# Live Report from Yellow River



## tips n tails (Mar 2, 2011)

A big ass flathead and two GREAT channels. Pics later to come. Saw a big eel and gator also


----------



## jaster (Oct 7, 2007)

Nice, mark the spot for me. I hope for gator tags next month, lol keep it up, should be a good night!


----------



## tips n tails (Mar 2, 2011)

Damn I'm actually catching catfish. Gator was about 6 maybe 7 foot. Decent size to me. Flathead weighs 9.2 lbs


----------



## tips n tails (Mar 2, 2011)

Last night was rough, it started out great with me catching fish to at midnight my motor over heating, battery finally getting low voltage to where it wouldnt start. Thank God, I was upstream and still had my trolling motor battery. Took me about two hrs to troll my way back to the launch. Thank you again Cootcommander for helping me out again.
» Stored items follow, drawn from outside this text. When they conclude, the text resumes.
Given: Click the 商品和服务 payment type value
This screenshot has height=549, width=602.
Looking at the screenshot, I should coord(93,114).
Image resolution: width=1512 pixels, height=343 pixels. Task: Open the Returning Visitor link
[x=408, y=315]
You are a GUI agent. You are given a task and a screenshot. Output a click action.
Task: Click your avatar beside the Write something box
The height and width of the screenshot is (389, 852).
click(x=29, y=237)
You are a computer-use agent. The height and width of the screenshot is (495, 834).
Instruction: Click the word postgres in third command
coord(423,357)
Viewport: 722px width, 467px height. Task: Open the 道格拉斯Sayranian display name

Went to Bitco in Milton to grab a two dozen shiners. Got out to the spot. Nothing but gar. Moved on and right before the sun went down boom... fish on which produced at that time a channel cat. I had tied up to a wasp nest which I had to be careful of. After going a hr plus without a bite I moved on. Went down stream about two/three hundreds yards. Line out, boom again another so called channel cat bigger than the last one. So by this time Im pretty happy. Towards around 10.30 my rod takes off, after a 5 min fight without seeing the fish, Im convinced its a catfish, or stirper. Gar would of come to the surface, everytime I tried to get him up it would dive back down. Now this is on one of my surf rods, 15 lb test I think.Finally I get it closer to the boat, still without seeing it when my knot to the swivel pulled out,, this is just reeling in one of those channels, oh well :whistling:. Hr or so goes by without a bite and Im wondering if the bite has died off or should I move on. Last night is was pretty dark out and alot of times I can hear my rod bend or move around which tells me this a fish on. I was checking one of my rods when my bass pole bends sharply, then nothiong thenagain when I grabbed it and started reeling, I can tell this fish is going to be big for drag started to sound off. Very worreid at this point because my line is 12 lb test, ya I know not the best bet:blink:. I gingerly work the fish towards the boat and finally get it to the surface and sure enough a nice big flathead. . Once I had a good look at him I though theres no way that fish is going into my smallish net, flathead didnt want no part of my boat every time it got close it would take off again. After a struggle to guided it back to the boat I was able to lip him and into the boat :thumbup:. Ugly as heck though compared to those other cats which I beleieve are a blue/channel hybrid? I say that for I did I forum search awhile back and theres been others who've caught them. Now when I think about it I bet anything that one that pulled loose was bigger than this for it didnt even surface. Those hybrid looking cats were fun and fiesty to catch. When I was shinning the light into the river I saw what at first I thought was a snake, gar or bowfin then it donned on me I was seeing a eel, ODD. Wasnt aware there was freshwater eels here?


----------



## skiff89_jr (Apr 1, 2011)

Congrats on the catch. I kept losing fish when i started and i quickly learned that the palomar knot is the way to go :thumbsup:


----------



## CatHunter (Dec 31, 2008)

Good job, before you know it 30lbers will be flying in the boat


----------



## drifterfisher (Oct 9, 2009)

Nice catch,but I have a ? in the first blurry pic are your toenails pink? :blink:


----------



## jcoss15 (Oct 11, 2010)

good job man those two look like speckled cats or channels.


----------



## tips n tails (Mar 2, 2011)

drifterfisher said:


> Nice catch,but I have a ? in the first blurry pic are your toenails pink? :blink:


LMOA haha thats my wifes. :thumbsup:. No worries here. Haha.


----------



## tips n tails (Mar 2, 2011)

skiff89_jr said:


> Congrats on the catch. I kept losing fish when i started and i quickly learned that the palomar knot is the way to go :thumbsup:


Its funny you mentioned that for I just learned that knot not to long ago. Very simple. I use to just thread the line through the eyelet twist a few times then thread back through. No more of that after losing that fish.


----------



## tips n tails (Mar 2, 2011)

CatHunter said:


> Good job, before you know it 30lbers will be flying in the boat


 
I bet thats a fight. I couldnt even imagine. Im going to start bringing a big game net and also put some new 30ld test line on just in case. 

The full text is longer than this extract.